Some new favorites at Sam's Club. I love these Lipton's gallon ice-tea bags. It's like I run a cycle in my 5-cup coffeemaker, and fill the rest of my gallon pitcher with a small handful of stevia to sweeten. I'll usually stock up on KerryGold butter and cheeses. I wanted to replenish my sliced gouda slices I put on my grass-fed burgers; I don't know if it's discontinued, but I decided on baby swiss as an alternative. (The sliced cheeses aren't grass-fed, but I'll often use grass-fed with my omelettes.) I haven't seen cheap blueberries this summer, but currently you can buy a 2 lb. carton for just over $4. And I bought my first carton of fresh raspberries in a while, not cheap but reasonable. I've added watermelon to this summer's fruits. I like the fresh cilantro salsa; a current breakfast favorite is a 2-egg omelette with cheese, pepper strips and mushrooms, folded into a lower-carb tortilla and topped with fresh salsa. Buying a $5 rotisserie chicken is a no-brainer, as are sub $2/lb boneless chicken breasts. I'll sometimes add a bag of quinoa chips, and I'll usually stock up on nuts (almonds, walnuts, and pistachio nuts, mixed nut jars).

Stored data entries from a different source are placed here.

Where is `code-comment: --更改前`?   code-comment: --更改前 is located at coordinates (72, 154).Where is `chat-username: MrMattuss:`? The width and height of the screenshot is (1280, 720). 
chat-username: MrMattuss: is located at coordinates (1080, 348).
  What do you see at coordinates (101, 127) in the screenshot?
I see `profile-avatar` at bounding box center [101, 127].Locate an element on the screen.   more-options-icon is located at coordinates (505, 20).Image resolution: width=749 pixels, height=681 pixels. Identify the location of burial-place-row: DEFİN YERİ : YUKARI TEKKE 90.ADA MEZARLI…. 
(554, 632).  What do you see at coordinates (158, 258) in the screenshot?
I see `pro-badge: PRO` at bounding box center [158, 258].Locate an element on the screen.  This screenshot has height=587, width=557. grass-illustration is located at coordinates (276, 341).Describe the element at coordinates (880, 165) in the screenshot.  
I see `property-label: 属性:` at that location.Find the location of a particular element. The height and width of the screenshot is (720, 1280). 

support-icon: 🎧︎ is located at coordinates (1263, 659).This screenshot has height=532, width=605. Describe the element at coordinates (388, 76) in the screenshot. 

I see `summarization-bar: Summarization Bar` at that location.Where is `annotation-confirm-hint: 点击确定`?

Around last-year's low, I bought, via the Internet,  black and grey dress jeans at a daring 4-inch smaller waist size than my regular pants and jeans (along with smaller belt sizes. I was too demoralized to even open my purchase bag after the monster bounce. I recently tried on the black jeans--a bit snug, especially when I sit, but wearable. I probably want to lose another 5-10 lbs.

Even my mom noticed that my suit coat that I bought I think around 2003 looked big on me, at my uncle's funeral. So at least I'm making progress, but I need to drop another 20 lbs to get into the weight range I had during the 1980's and 1990's.